# Hickory Smoked/Reverse Seared Prime New Yorks



## ChileRelleno (Jul 7, 2012)

A bit of celebration was in order tonight.
1) Doctor says my pneumonia has cleared enough to go back to work.
2) Received my 2017 bonuses from work, with a little extra than normal.
Great news on both counts!

A quick trip to Costco yielded some nice Prime New Yorks and a few Choice too.
Choice for those cretins who demand an overcooked steak, I'll not ruin Prime beef.
They don't know or appreciate the difference anyways.

*Menu*
NY Steaks
Fresh steamed Broccoli with butter
Garlic Bread

*Prime*










*Choice*










*Primes after an hour and half of hickory smoke, IT 100°*










*Reverse seared in cast iron, IT 130°*



















I also picked up something else with my bonus, and it sure as heck didn't come from Costco.

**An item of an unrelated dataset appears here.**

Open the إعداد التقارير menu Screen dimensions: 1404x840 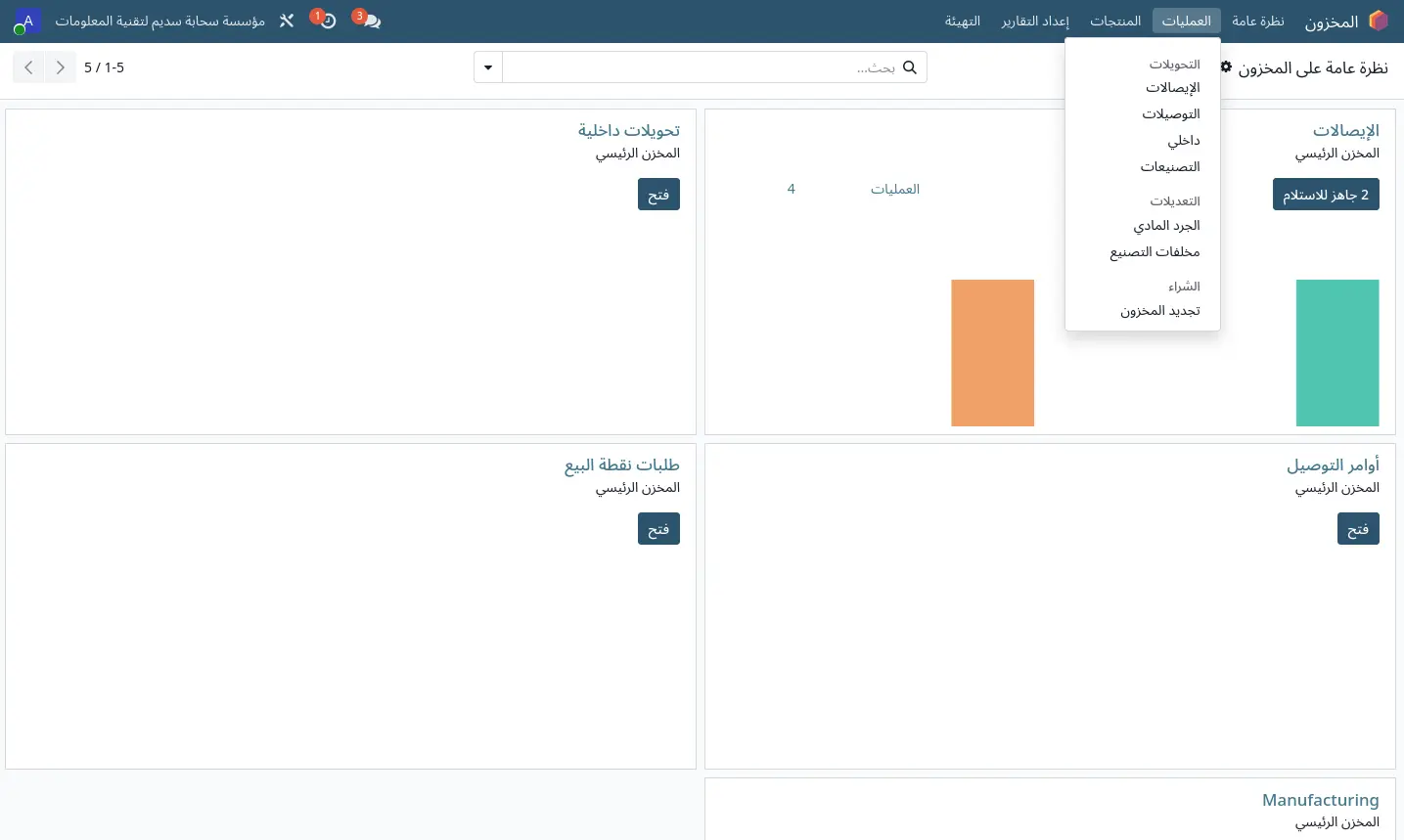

Colt AR15A2 (R6550) Government Model, 20" Rifle, .223 1/7 twist
One of only 8000 made back in the Pre-Ban days from '88-'90.
Serial number begins with GS007***
It is 99%, danged near immaculate, I wouldn't hesitate to say the only rounds fired through it were Colt's test rounds.
Somebody's 27 yr'ol, unfired Safe Queen is now mine and it'll soon see some range time.


----------



## Riverfan (Apr 5, 2015)

Absolutely the best way to cook quality beef! How did you get the Hickory smoke?


----------



## halo1 (Oct 4, 2007)

Dayum! Great looking spread and like the new family member!


----------



## captken (Feb 24, 2008)

*Man you brought out the pervert in me.*

I got up real close and sniffed the screen. As I've said before, I sure could use a good next door neighbor.


----------



## ChileRelleno (Jul 7, 2012)

Riverfan said:


> Absolutely the best way to cook quality beef! How did you get the Hickory smoke?

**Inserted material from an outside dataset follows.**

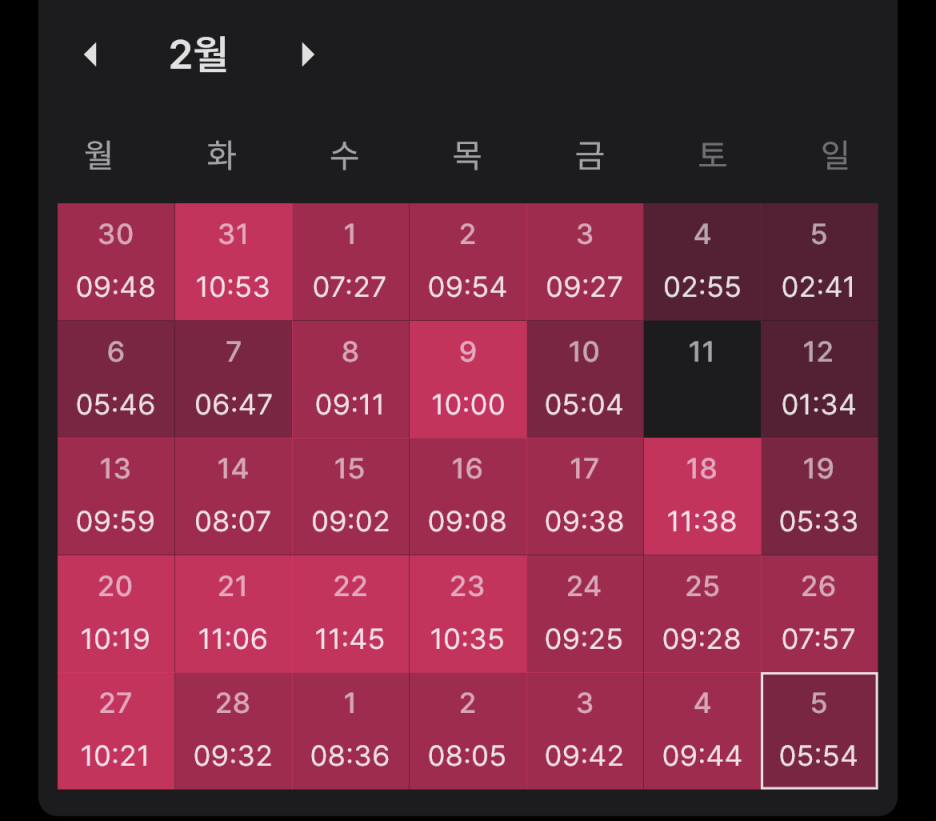Pick day 16 with 09:08

(467, 496)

In my smoker with hunks of hickory.


----------



## ChileRelleno (Jul 7, 2012)

captken said:


> I got up real close and sniffed the screen. As I've said before, I sure could use a good next door neighbor.

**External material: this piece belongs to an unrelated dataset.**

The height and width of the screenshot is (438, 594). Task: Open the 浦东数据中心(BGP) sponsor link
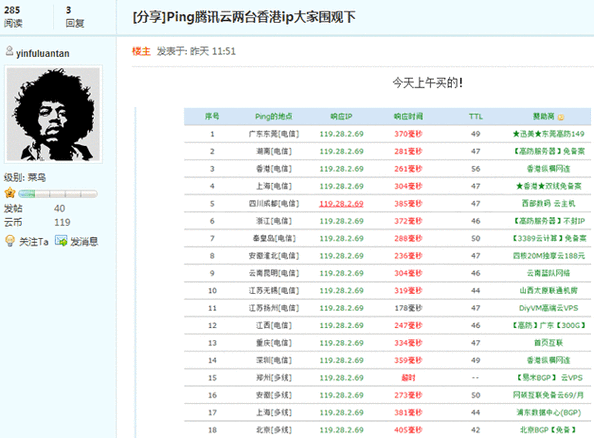click(549, 413)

LOL... Sniffing the screen ain't bad, but licking means ya have to wipe it down.


----------



## Murphy's Law (Sep 27, 2007)

Those look amazing ! I know how you feel about people wanting to eat burnt shoe leather. I've told the wife a good 6 times I'd never ruin another steak for her smdh

Sent from my SM-G950U using Tapatalk


----------



## JoeyWelch (Sep 25, 2009)

Looks great. As always.


----------



## lees way2 (Oct 7, 2007)

Dang all the sniffing and licking. I want to work where you are at,I want a AR. Dinner looks great as all ways.


----------



## lees way2 (Oct 7, 2007)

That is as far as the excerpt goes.